With the baby arriving in two weeks (I've been given a deadline, so-to-speak) I find myself reflecting on all I've tackled and accomplished this summer and trying hard not to lament over the things I didn't get done.
- I started and completed the nursery, which included an extensive dresser makeover, assembling a wardrobe and giving it a face lift, assembling a night stand and giving it a face lift, assembling a rocker, the hanging of three sets of curtains (we get a lot of sun through the one window in the room), various DIY projects, the making of a hand stitched mobile (let it be known, I am not a sewing whiz), the hanging of said mobile, the hanging of a light, the hanging of art work, hooks, and shelving, and a few other tasks I'm sure I'm forgetting.

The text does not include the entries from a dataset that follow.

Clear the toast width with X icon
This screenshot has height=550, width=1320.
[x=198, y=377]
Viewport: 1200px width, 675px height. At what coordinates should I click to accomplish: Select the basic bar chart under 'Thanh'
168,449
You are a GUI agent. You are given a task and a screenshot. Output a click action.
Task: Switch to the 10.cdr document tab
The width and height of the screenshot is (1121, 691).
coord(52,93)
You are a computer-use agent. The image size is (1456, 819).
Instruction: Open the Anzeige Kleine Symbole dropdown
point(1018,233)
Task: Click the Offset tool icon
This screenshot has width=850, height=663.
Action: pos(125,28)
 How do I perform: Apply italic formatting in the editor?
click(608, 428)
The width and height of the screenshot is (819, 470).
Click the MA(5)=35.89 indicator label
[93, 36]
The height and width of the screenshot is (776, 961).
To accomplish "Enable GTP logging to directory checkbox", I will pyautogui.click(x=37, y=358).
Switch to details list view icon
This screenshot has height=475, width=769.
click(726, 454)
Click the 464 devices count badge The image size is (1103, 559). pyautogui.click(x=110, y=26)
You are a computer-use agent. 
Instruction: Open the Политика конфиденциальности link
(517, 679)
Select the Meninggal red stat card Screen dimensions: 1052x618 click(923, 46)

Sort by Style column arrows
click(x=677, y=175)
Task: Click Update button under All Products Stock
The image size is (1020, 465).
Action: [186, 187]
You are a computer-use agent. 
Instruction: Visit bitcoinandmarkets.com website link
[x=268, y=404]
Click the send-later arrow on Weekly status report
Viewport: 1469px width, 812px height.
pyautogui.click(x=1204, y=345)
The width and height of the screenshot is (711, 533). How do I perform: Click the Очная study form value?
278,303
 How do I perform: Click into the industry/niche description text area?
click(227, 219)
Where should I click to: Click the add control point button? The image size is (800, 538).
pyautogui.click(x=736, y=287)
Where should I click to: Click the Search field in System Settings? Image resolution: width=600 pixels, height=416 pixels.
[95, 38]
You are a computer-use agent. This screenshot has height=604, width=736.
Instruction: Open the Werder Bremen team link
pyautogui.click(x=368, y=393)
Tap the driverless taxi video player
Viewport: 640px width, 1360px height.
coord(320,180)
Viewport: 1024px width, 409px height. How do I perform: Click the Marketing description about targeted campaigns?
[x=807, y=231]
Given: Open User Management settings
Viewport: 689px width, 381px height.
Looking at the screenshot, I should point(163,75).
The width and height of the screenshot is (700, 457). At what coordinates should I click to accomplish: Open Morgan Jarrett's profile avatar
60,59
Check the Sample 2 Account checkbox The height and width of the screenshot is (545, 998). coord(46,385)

- I washed and organized all the baby clothes, blankets and bedding.
- I researched the heck out of and bounded into the world of cloth diapering.
- I probably cleaned the house once or twice.
- I managed to throw a few pieces on the wheel.
- I read a few books
- I attended an outdoor concert or two and saw a couple of movies in the theater.
- I attended numerous doctor's appointments and a hospital tour.
- I went on a small hike.
- I cooked a little and baked a little more.
- I designed a beer label for a custom brew Mr. Art Teacher is brewing in honor of our new arrival.
- I shopped. And shopped some more. And then shopped some more.
- I kept a baby blog updated for my family, posted on my "design" blog, ended the run of a no longer relevant personal blog, ended the run of my "design" blog, and created a new personal blog.
- I went out to dinner numerous times with Mr. Art Teacher, got together with friends on a few occasions, visited family and connected with local moms/potential new friends.
I guess when I list it all out like that it seems like I really have accomplished a lot this summer. But after days like today, wherein I take a three hour nap, I feel like I'm squandering my precious time. As I sit on the couch, watching old episodes of old TV shows, too tired and out of breath to move, I can't help but think of all things I should be doing. But as Mr. Art Teacher reminds me on a near-daily basis, I'M PREGNANT. *Sigh* It's been so hard going from an always active, hurried art teacher to a mere lump on the sofa.
But enough about me. How has your summer been? Are you ready to return to school yet? Have you returned to school yet? Have you accomplished everything on your summer to-do list? I've barely looked at my blogroll at all this summer, so let me know what I've missed!